### What the exercise asks
Instruction for the entries below: return the part that opens with the line containing "Task: Open the ModernMoviesInGaming" and closes with the line containing "Given: Click the Settings gear icon", exactly, and no pictures.

### Records provided
******

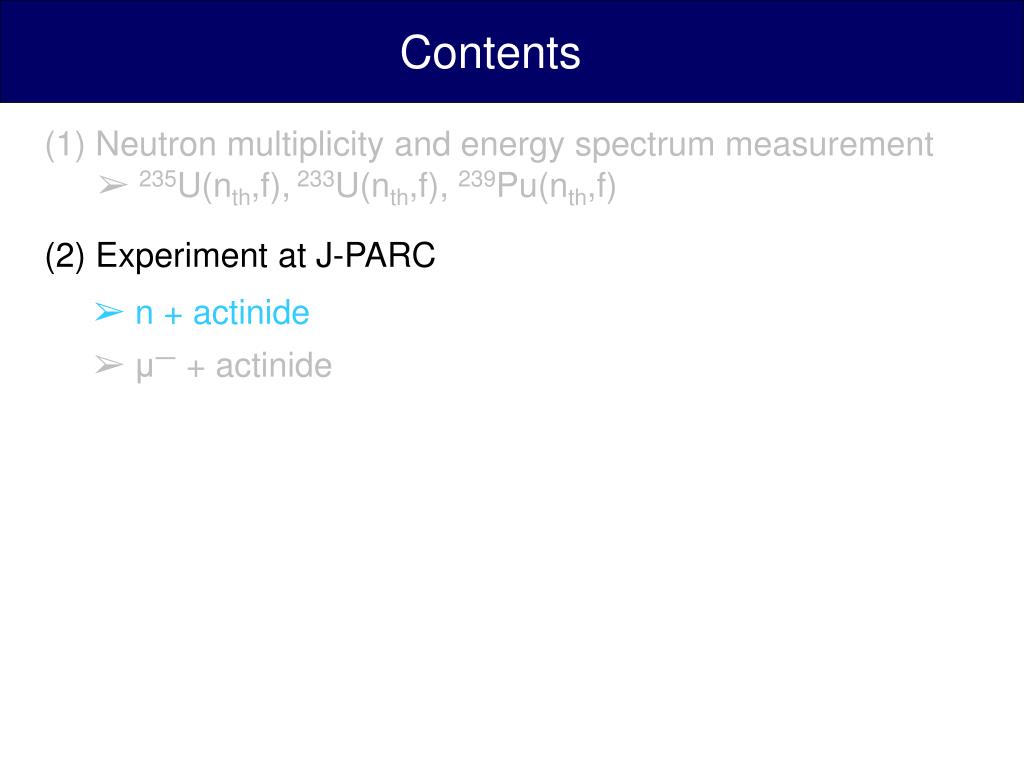The height and width of the screenshot is (768, 1024).
Task: Click the gray arrow bullet before μ⁻ + actinide
Action: [x=108, y=364]
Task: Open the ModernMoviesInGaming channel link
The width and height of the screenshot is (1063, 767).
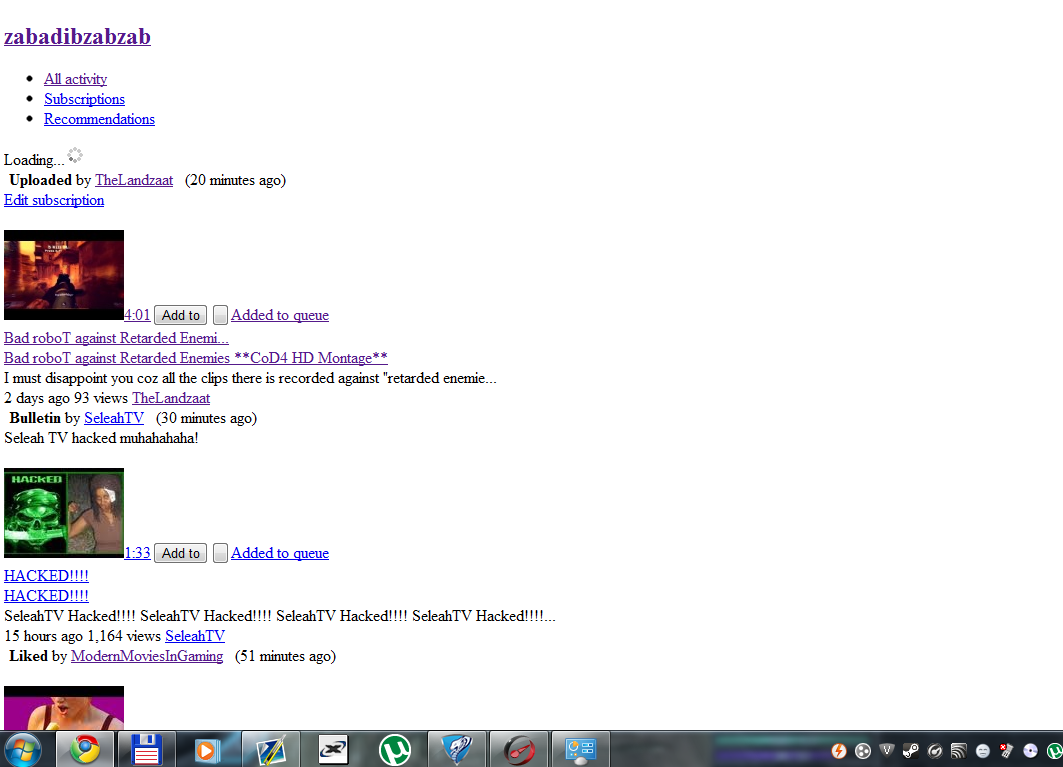Action: pyautogui.click(x=146, y=656)
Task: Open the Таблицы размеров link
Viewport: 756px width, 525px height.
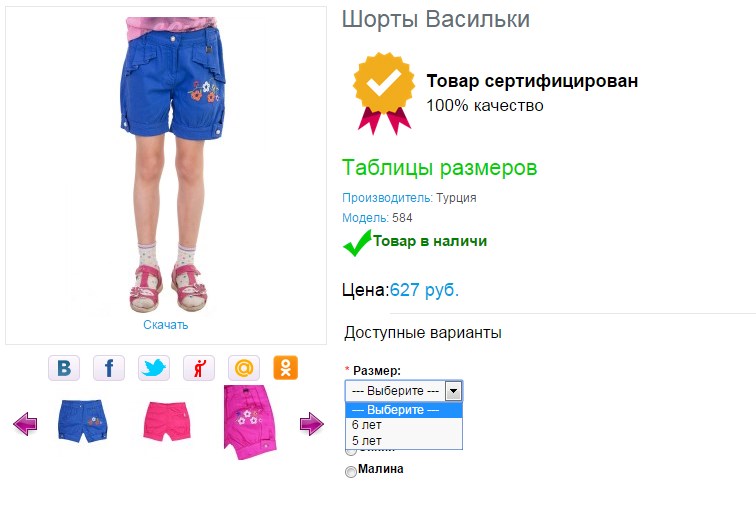Action: point(439,168)
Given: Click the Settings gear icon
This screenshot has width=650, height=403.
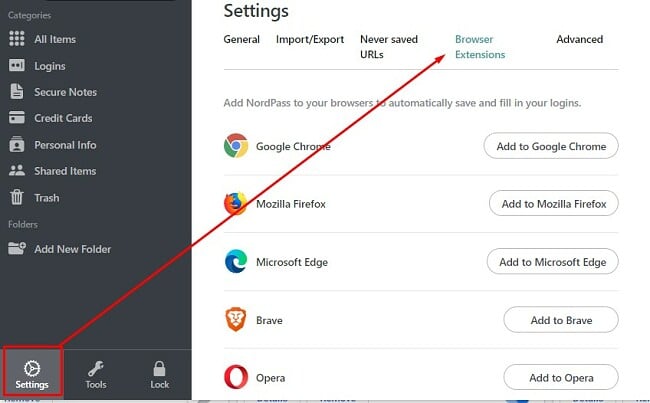Looking at the screenshot, I should point(32,368).
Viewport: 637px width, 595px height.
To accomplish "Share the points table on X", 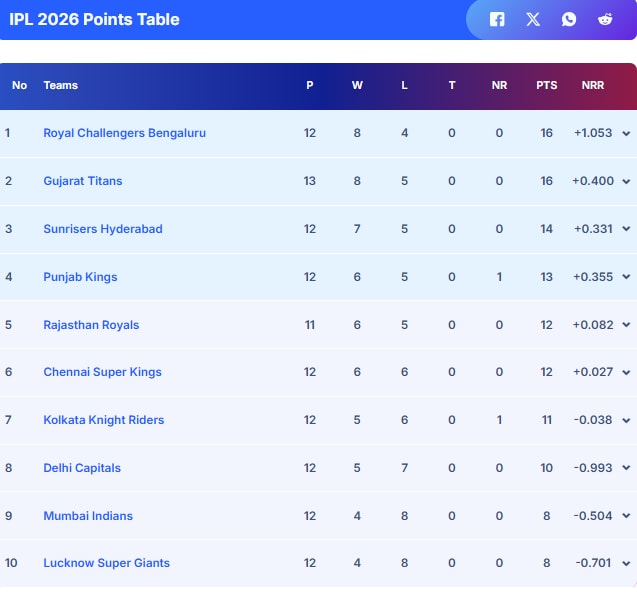I will point(533,19).
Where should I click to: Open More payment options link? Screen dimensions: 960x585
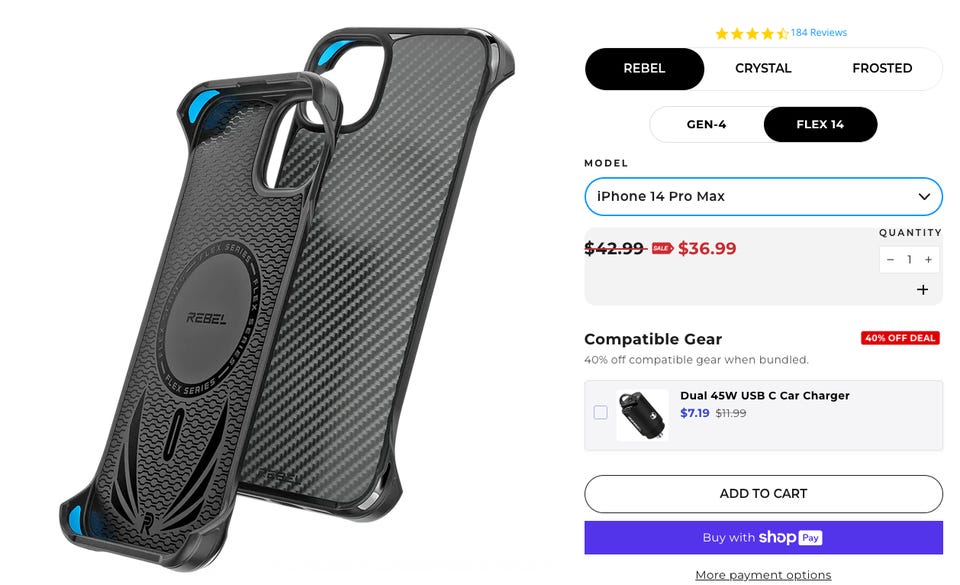tap(763, 575)
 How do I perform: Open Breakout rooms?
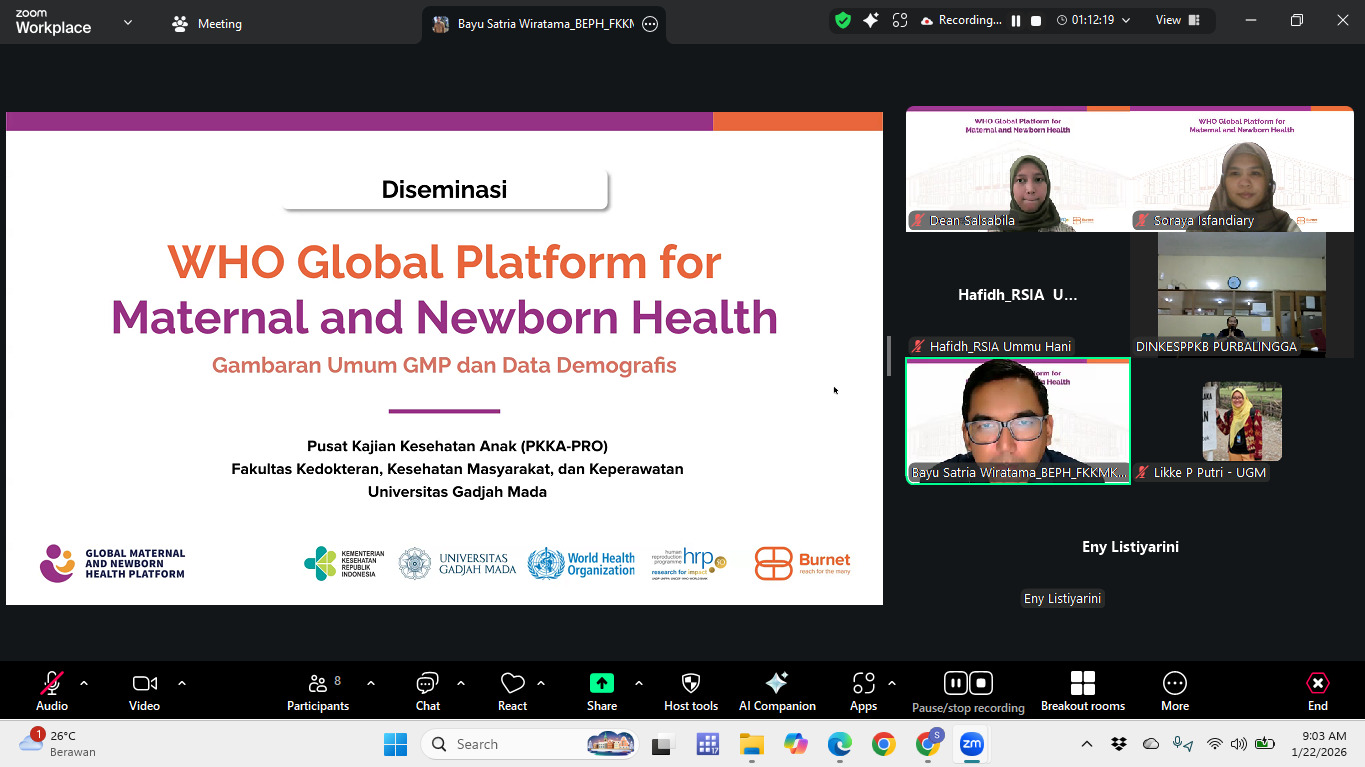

******

### Exercise output
Task: Open the ModernMoviesInGaming channel link
The width and height of the screenshot is (1063, 767).
Action: pyautogui.click(x=146, y=656)
Task: Open the Таблицы размеров link
Viewport: 756px width, 525px height.
Action: point(439,168)
Given: Click the Settings gear icon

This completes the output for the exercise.